On the technical side, Automat-it integrated Monce’s existing Firebase frontend with AWS ECS. The FastAPI Python application structure, which had been part of Monce’s monolithic backend before the migration, ran in that environment. WebSocket connectivity between the frontend and backend was handled through an Application Load Balancer.
The operational and cost results
The migration produced a significant reduction in monthly infrastructure costs because elastic scaling eliminated fixed compute spend during off-peak hours. That made Monce’s cloud spending more responsive to actual usage.

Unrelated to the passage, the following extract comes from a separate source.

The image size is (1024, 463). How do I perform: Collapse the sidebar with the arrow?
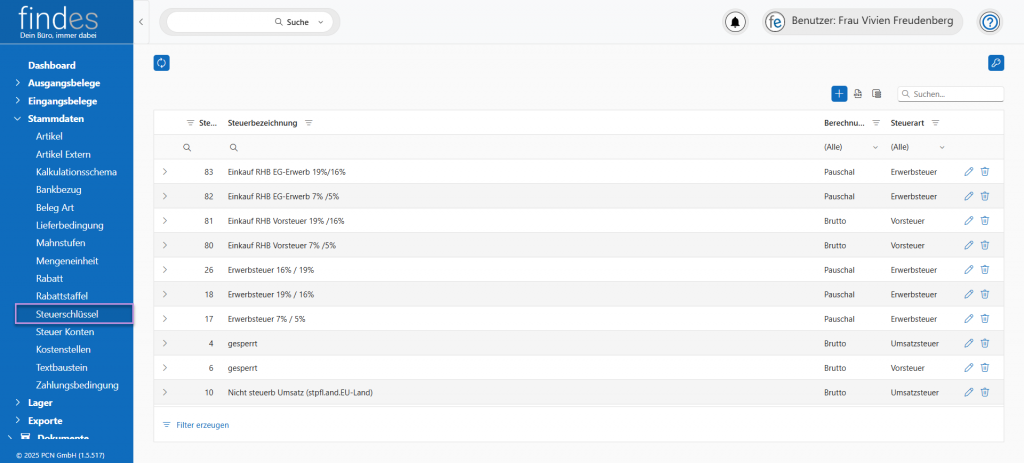[141, 22]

The case study also says the migration was completed with zero client downtime. That mattered because Monce was already supporting live industrial deployments, and continuity was important for maintaining enterprise customer trust.
Another major result was speed. Terraform Infrastructure-as-code automated environment creation for each new factory, reducing new client deployment from days to minutes. For a company expanding across glass, surface treatment, aerospace, and industrial distribution, that meant growth could be translated into live operations much more quickly.
Infrastructure costs also became better aligned with demand. Instead of rising mainly because another client had been added, spending now tracks more closely with order volume.
What the migration changed for Monce’s next stage
What stands out in this case study is that the AWS move addressed several business pressures at once. Monce did not need a new cloud environment simply to modernize its stack. It needed infrastructure that could support expansion without carrying the same level of fixed cost or manual setup work.
Automat-it’s migration gave Monce a more repeatable deployment model, lower monthly infrastructure costs, and a setup that scales more cleanly with activity. For a company growing across industrial sectors and customer environments, those changes create a stronger foundation for the next phase of expansion.